Specializes in Cardiac Telemetry, ED.
:crying2: I feel so bad.. I have made my first medication error today. I was to give my patient 20 units of NPH. Instead I gave 20 units of Lantus. The thing is I even double checked the order because I recall telling the oncoming nurse that I was going to give the scheduled 7 am Lantus and then I went to go and double check the amount. Anyway the nurse who took place (wonderful nurse - My preceptor) called my house at nine am to see if I gave the patient NPH of lantus. She told me the order was for NPH and I told her I was 100% sure I gave Lantus and I also charted that I gave lantus :cry:. I asked her did I need to come back in and file a incident report and if the patient was ok. She said no everything will be fine but I am so scared and am unsure as to what I am going to do. I haven't been able to sleep all day long.... I am so worried about the patient. I just called up to the hospital and the nurse is busy with the other patients..... I am just so sad and nervous as to what will happen to my patient.

Lantus does not rise to a peak like other insulins, but remains at a steady bloof level over a twenty four hour period, so the risk of hypoglycemia is lower with Lantus than with other insulins.

At my facility, insulin dosages are checked by two licensed persons.

Specializes in Cardiac Telemetry, ED.
I made my first med error yesterday too.
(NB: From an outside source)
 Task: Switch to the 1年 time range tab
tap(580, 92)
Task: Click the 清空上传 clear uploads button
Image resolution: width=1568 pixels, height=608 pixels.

It is the worst feeling ever. The doc gave me a verbal order (I should have known better) for 2grams Claforan IV. I gave it, and then a random doc came in to see the patient and took the chart. No where to be found. I kept looking for it to chart my med, and about 20 minutes later, I saw it in the hands of a float nurse who saw the written order and gave the med also. Stupid, stupid me. Well, I learned from this experience that unless someone is dying, never give a med based on a verbal order. I hope you feel better. You aren't alone. I couldn't sleep last night either due to my mistake. We WILL make it through our first year! Chin up.

No, it was not your mistake. It was the float nurse's mistake for giving a medication without checking with you first.

Here's my first med error.

I do suffer from anxiety issues. Nothing would make my mind draw a blank more than when my preceptor would stand right next to me and stare at my face as I was trying to think. 2 of my patients were to receive IV Mg. I ended giving Mg to one of the wrong pt's. Nothing happened. But WHY did my preceptor stand there and watch me go into the wrong pt's room with it????

After it happened I went into the unit managers office with my preceptor and clinician. I felt so stupid. I didn't cry to them, but it was so embarrassing.